Steve Meggait – Fresh Valley Farms

Owner of Fresh Valley Farms and treasurer of the SSMPA. 

Our farm, located in the township of Spallumcheen, 5 km from Armstrong, is primarily dedicated to producing hay and pasture, but our main business is selling our pasture-raised beef, pork, and chicken.  Since 2012 when I moved back to help on the family farm, I’ve been building up a marketing business around our meat to support the farming addiction.

I started Fresh Valley Farms as a cooperative marketing venture with another farm producing pork and lamb. My concept from the beginning was a meat only CSA box. 5 years later, after multiple incarnations and business partners,  my spouse, Annelise, and  I now run a successful CSA with over 120 monthly customers. We regularly use four different abattoirs, three different butchers, and sell our product from Kamloops to Salmon Arm, with the bulk of our customers in Kelowna.  The best part of our sales model is that we get it done in one week of the month, and I’m free to actually farm the rest of the time.

Learning the ins and outs of the slaughter/butcher industry has been a process to say the least. It’s taken a long time to figure it all out, not that I have, but I can say one thing for sure: if I’m not hauling 10 hogs, or 4 beef, when I drive to the Slaughter house, I’m not making enough money. The whole process takes a lot of time. Getting the animals loaded,  knowing what to order and how to order it, or hauling sides to the butcher who will actually make a product I can sell, then picking up, labeling and sorting, and storing it. All this labour and the requisite infrastructure eats heavily into our bottom line. I’ve learned that the price/lb that the butcher charges is only part of the equation. It’s all about getting a quality product that’s consistent, and packaged in a presentable way. I often pay more than $4,000 to process 10 hogs.  That’s too much of our margin, I’m aware, but it’s better than having a poor product that doesn’t sell.

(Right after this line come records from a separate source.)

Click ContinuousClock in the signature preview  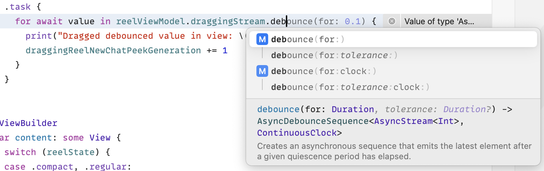coord(297,133)
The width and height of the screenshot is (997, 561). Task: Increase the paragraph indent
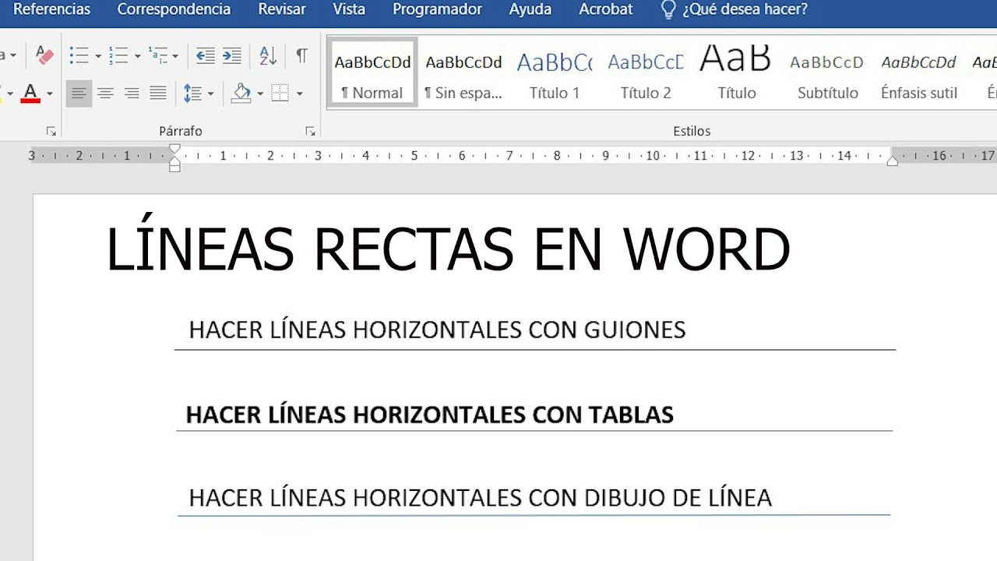click(x=232, y=56)
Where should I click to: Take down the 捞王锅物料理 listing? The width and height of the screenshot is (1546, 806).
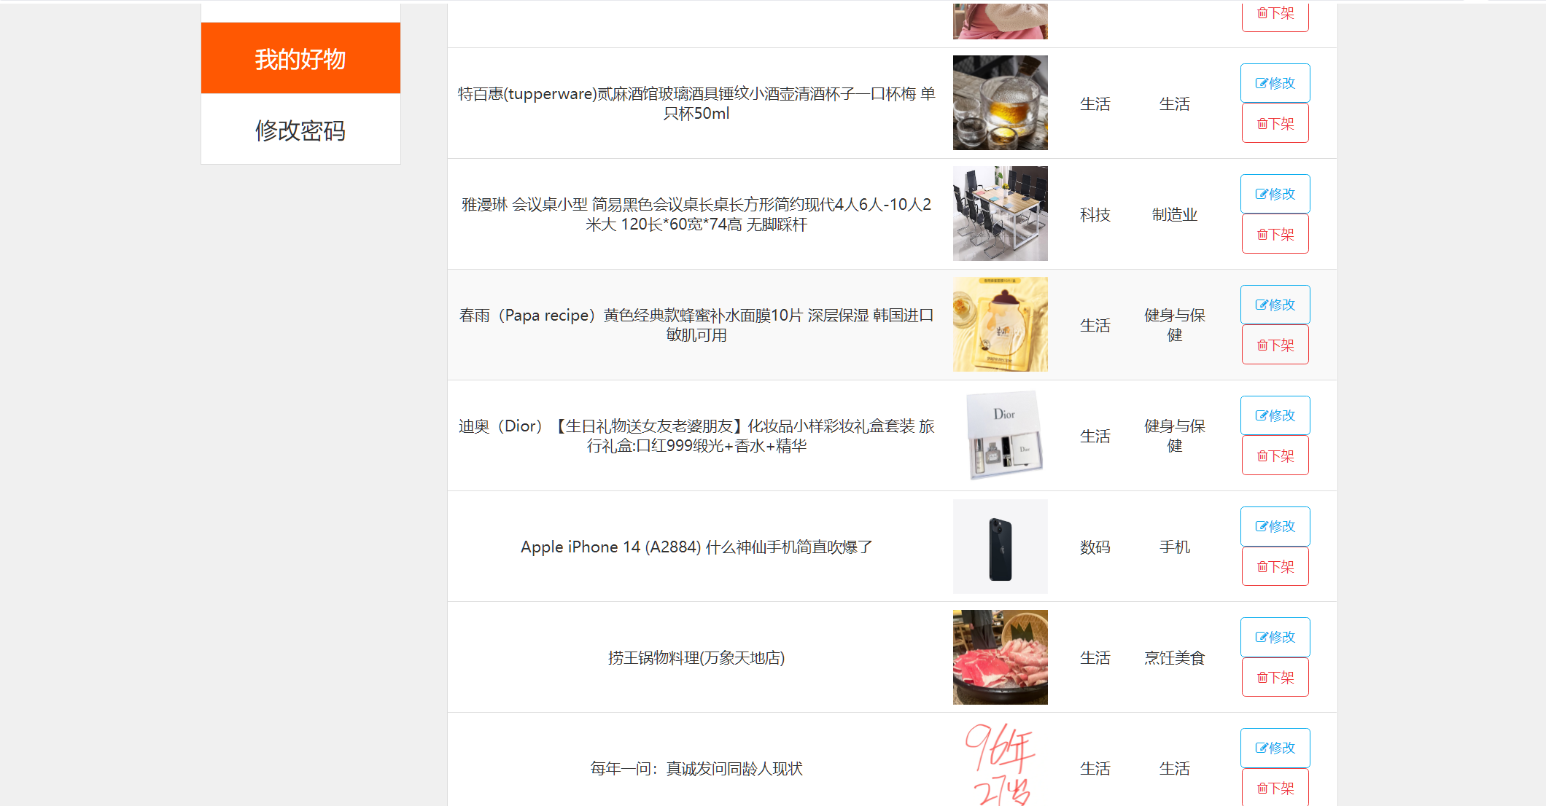point(1275,677)
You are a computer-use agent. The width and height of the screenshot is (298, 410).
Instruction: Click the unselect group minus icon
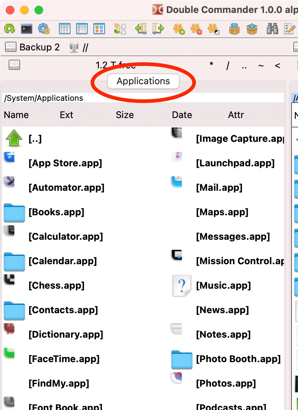[196, 29]
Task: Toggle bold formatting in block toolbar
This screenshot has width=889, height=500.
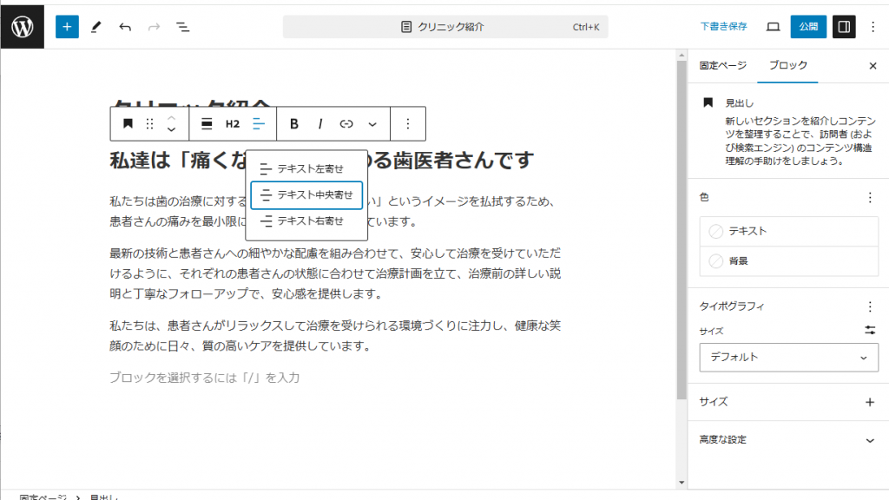Action: click(x=294, y=124)
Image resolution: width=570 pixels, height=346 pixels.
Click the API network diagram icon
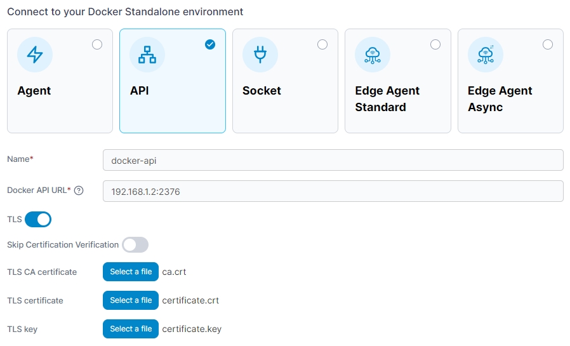(147, 55)
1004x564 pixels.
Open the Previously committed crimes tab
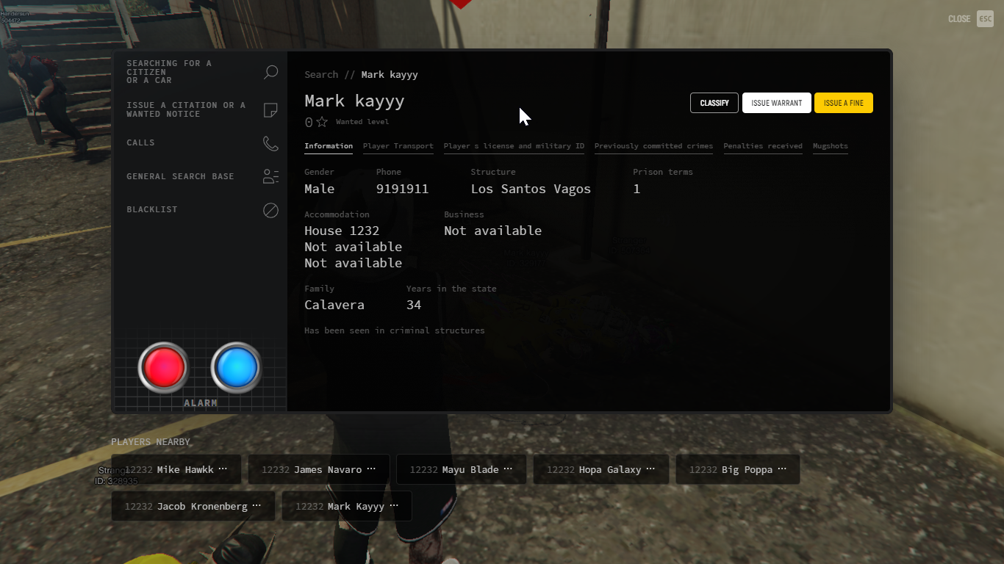point(653,146)
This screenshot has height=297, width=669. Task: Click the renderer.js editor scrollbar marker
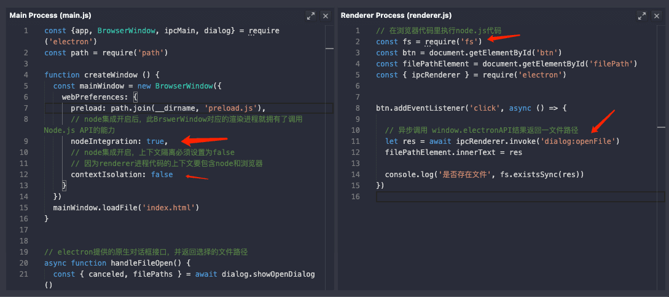(x=661, y=127)
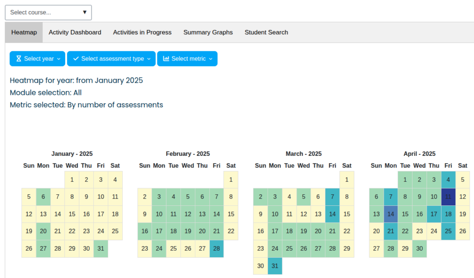Select January 20 in the heatmap calendar
Viewport: 474px width, 278px height.
(43, 231)
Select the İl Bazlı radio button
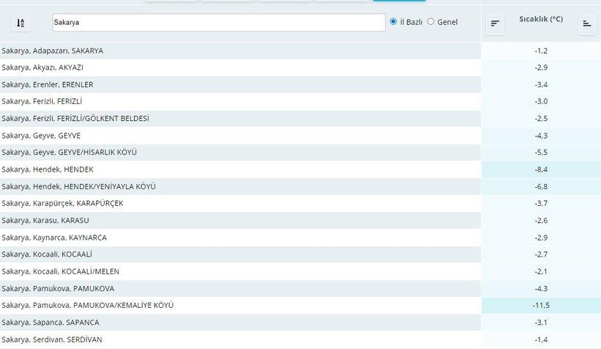Viewport: 601px width, 349px height. point(394,22)
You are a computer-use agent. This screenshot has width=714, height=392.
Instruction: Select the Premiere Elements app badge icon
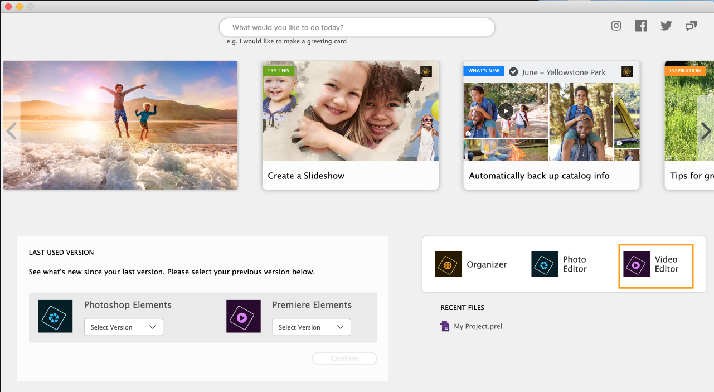243,316
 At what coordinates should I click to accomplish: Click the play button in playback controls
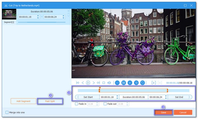[88, 83]
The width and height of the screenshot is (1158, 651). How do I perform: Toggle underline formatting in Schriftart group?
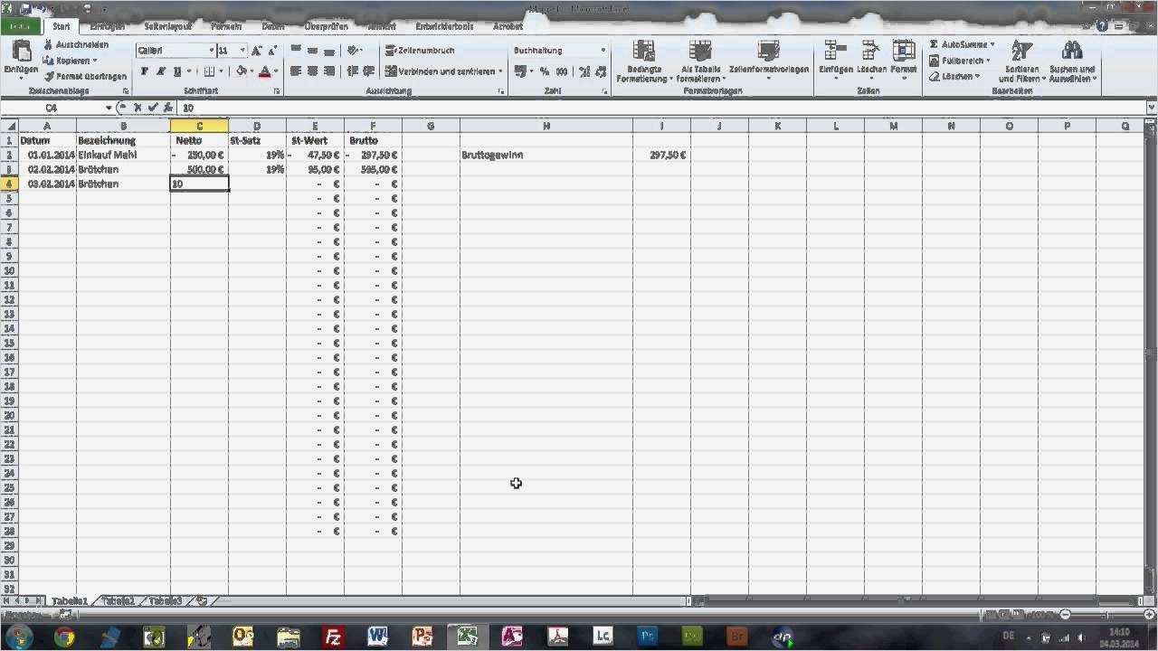pos(176,71)
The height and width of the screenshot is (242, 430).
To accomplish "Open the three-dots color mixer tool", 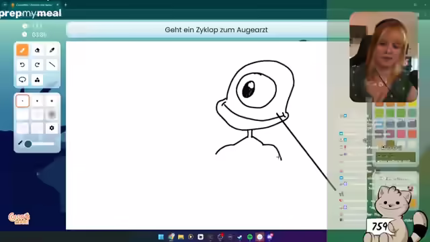I will pyautogui.click(x=38, y=79).
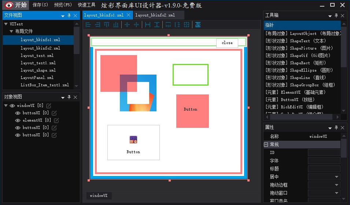Click the align top toolbar icon
Screen dimensions: 350x205
coord(107,25)
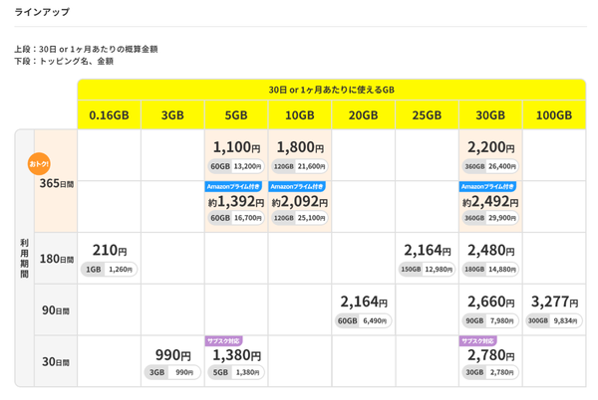
Task: Click サブスク対応 badge above 1,380円
Action: 223,340
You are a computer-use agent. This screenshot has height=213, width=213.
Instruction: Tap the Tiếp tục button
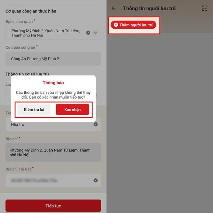[x=53, y=206]
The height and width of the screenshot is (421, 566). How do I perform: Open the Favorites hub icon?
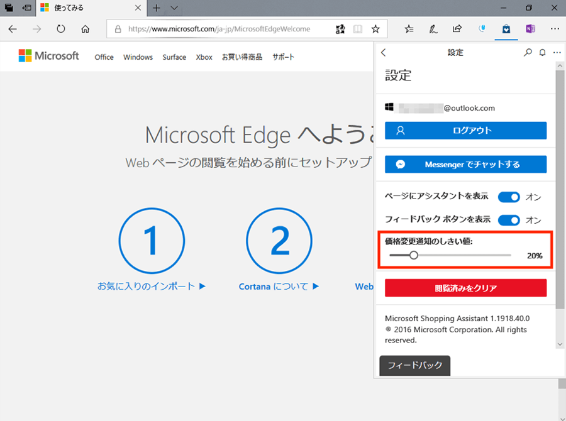tap(409, 29)
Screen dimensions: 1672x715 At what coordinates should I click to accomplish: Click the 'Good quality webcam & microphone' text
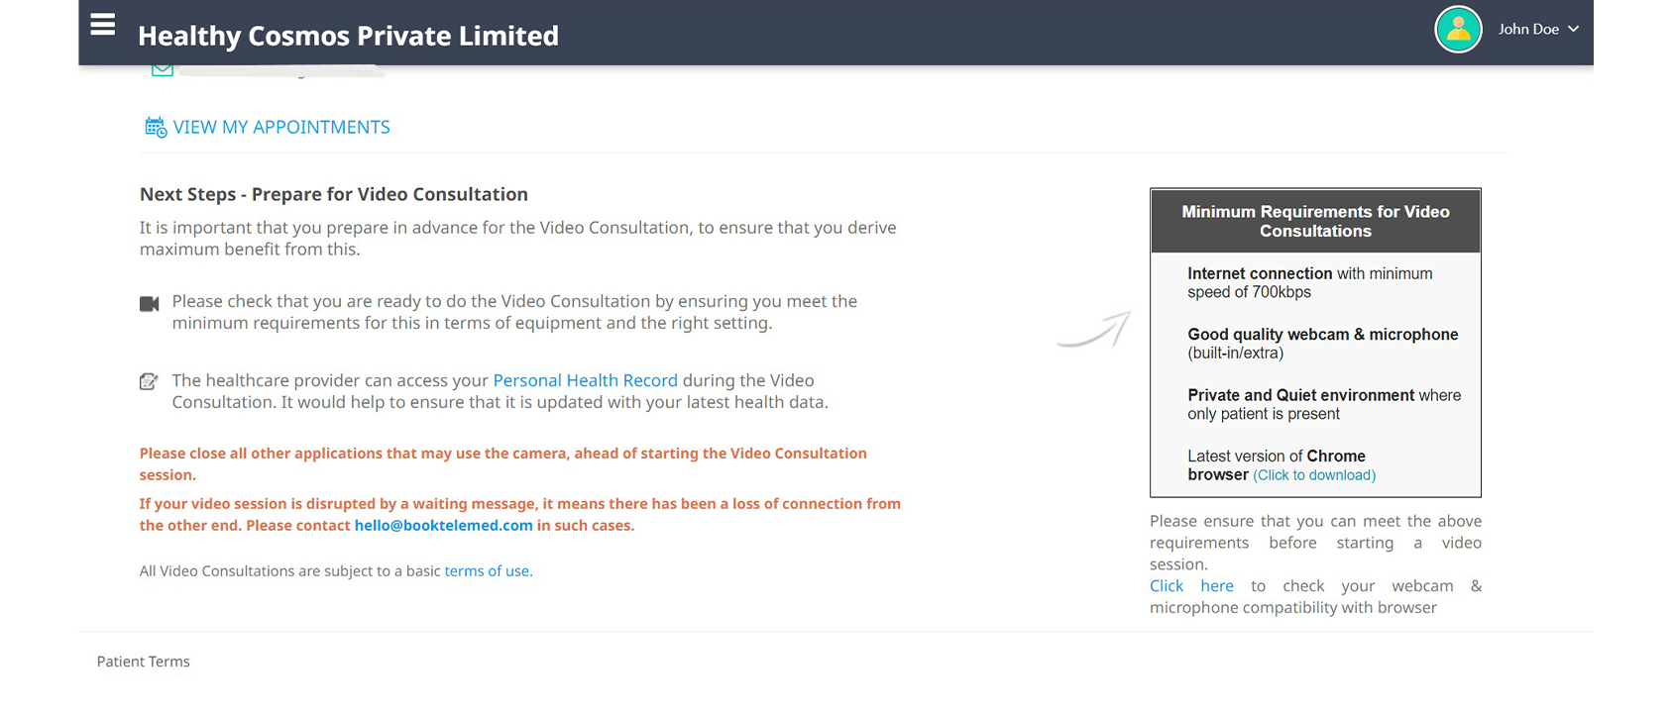[x=1322, y=335]
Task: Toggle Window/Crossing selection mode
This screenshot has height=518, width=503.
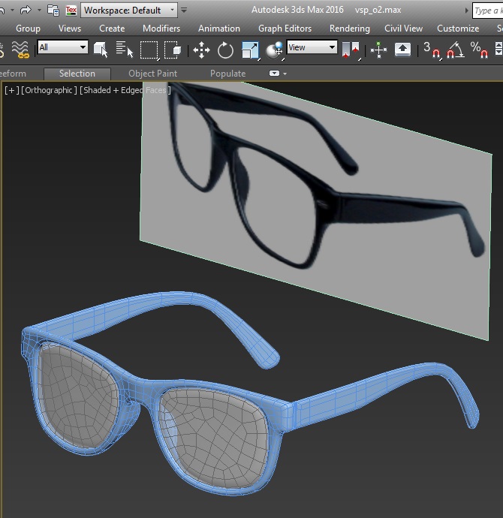Action: point(173,50)
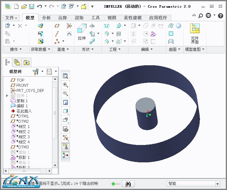
Task: Select the DTM3 datum plane item
Action: coord(23,147)
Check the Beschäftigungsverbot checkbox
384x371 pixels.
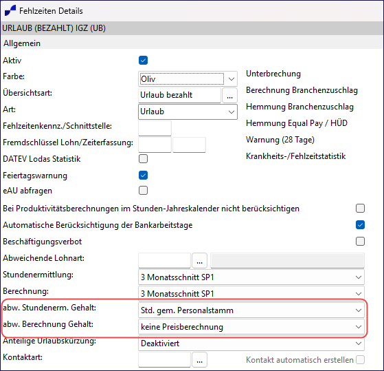point(360,241)
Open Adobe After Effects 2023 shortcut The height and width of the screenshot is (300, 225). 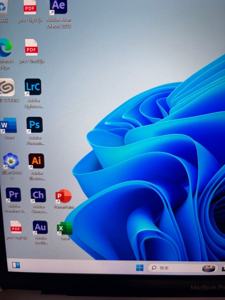point(58,8)
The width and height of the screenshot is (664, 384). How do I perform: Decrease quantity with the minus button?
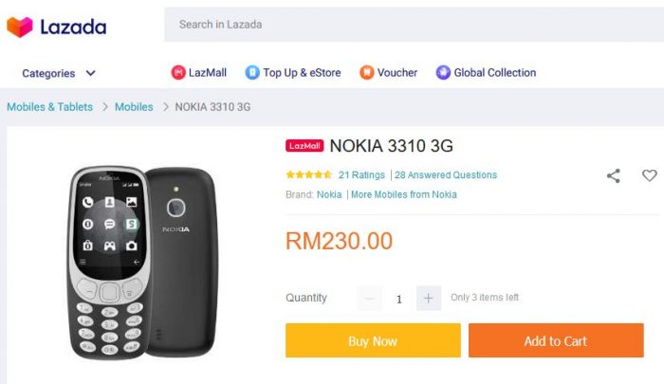pos(370,298)
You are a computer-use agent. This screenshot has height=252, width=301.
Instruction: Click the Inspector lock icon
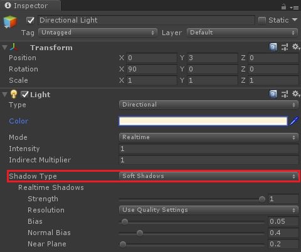(x=283, y=7)

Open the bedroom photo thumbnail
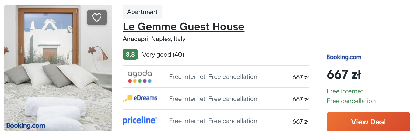pos(58,68)
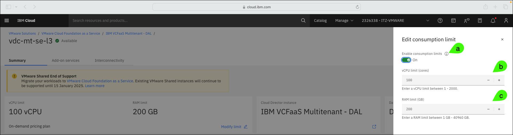Open the cost estimator calculator icon
The height and width of the screenshot is (135, 513).
480,21
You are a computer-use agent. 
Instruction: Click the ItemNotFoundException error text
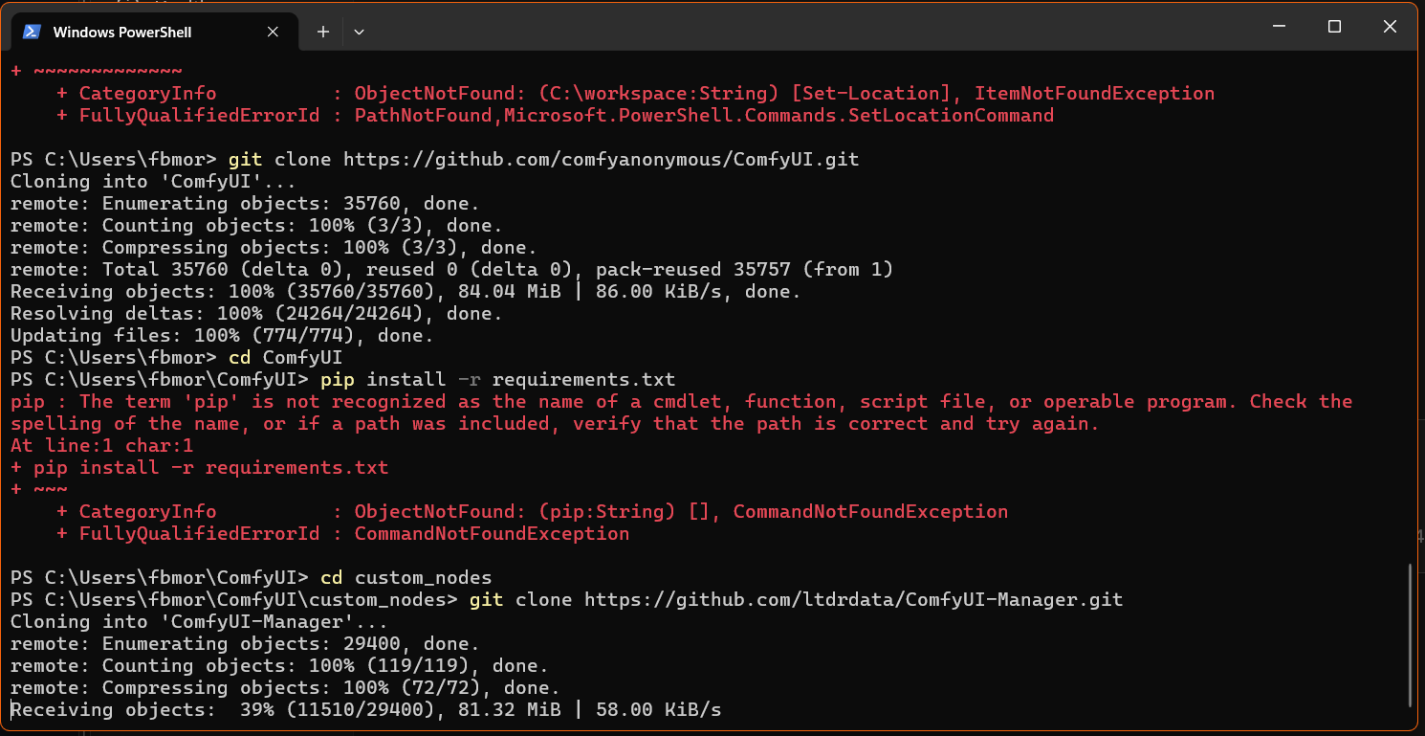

Before I started managing the farm, my family used to get all the beef slaughtered right  on the farm. This was prior to the implementation of the current Meat Inspection Regulation (MIR). I didn’t have a lot to do with it back then, but I remember seeing how easy it was. It took about an hour for them to pull up to the farm with the mobile kill trailer, shoot it, gut it, skin it, and load it in their trailer. 3 weeks later you picked up your beef.  I’m not all that keen on doing the slaughtering myself, but I sure would be happy if we could just call someone up and have it done on the farm. It’s safe, clean, and my animals would get to live in peace right up until the end.

I helped form the SSMPA  because I think it’s time to re-evaluate how the current meat processing industry is regulated. Why is it hindering farmers from reaching their potential and feeding their community? We have a right to produce food, and to process food. We need to hold the government responsible for the negative effect the current MIR has had on our industry. We need to make sure that any new regulations that are written are based on sound scientific evidence, and not imagined “risk” that can’t be proven.  We need to get organized so that we can speak to government with the authority of an organization that knows the rights of those it represents. In the case of meat inspection regulation, we need to have our voices heard because we are the people it affects most. If we can’t afford to have animals on our land, what will happen to our land? How can we maintain an agricultural land reserve in a province where no one with a small to medium sized land holding can even afford to keep some cows on it?

If you’re thinking about joining, but can’t justify the $35 for one reason or another. Please join as a supporting member at the very least. Follow our progress through the newsletter and on Facebook, and help out when you feel you can. We’re currently member supported, with no outside funding, so please help out in any way you can.


Steve W Meggait


Response To Ministry of Agriculture’s Class D/E Survey/Consultation Process


The current system is not robust enough to contribute significantly to the sustainability and growth of the small-scale meat industry in British Columbia.

Capacity at Class A & B facilities is an issue, with most of our members being unable to book animals in to be slaughtered and butchered reliably. But the Class D & E system is not a reasonable alternative.


The limits are too low and do not allow a producer to process enough animals to earn a living or to earn enough profit to justify the expense of setting up the infrastructure required to do so safely and efficiently. We propose that the limits for Class E be increased to the current Class D limit and that Class D limits be assigned on a case-by-case basis based on capacity/ability.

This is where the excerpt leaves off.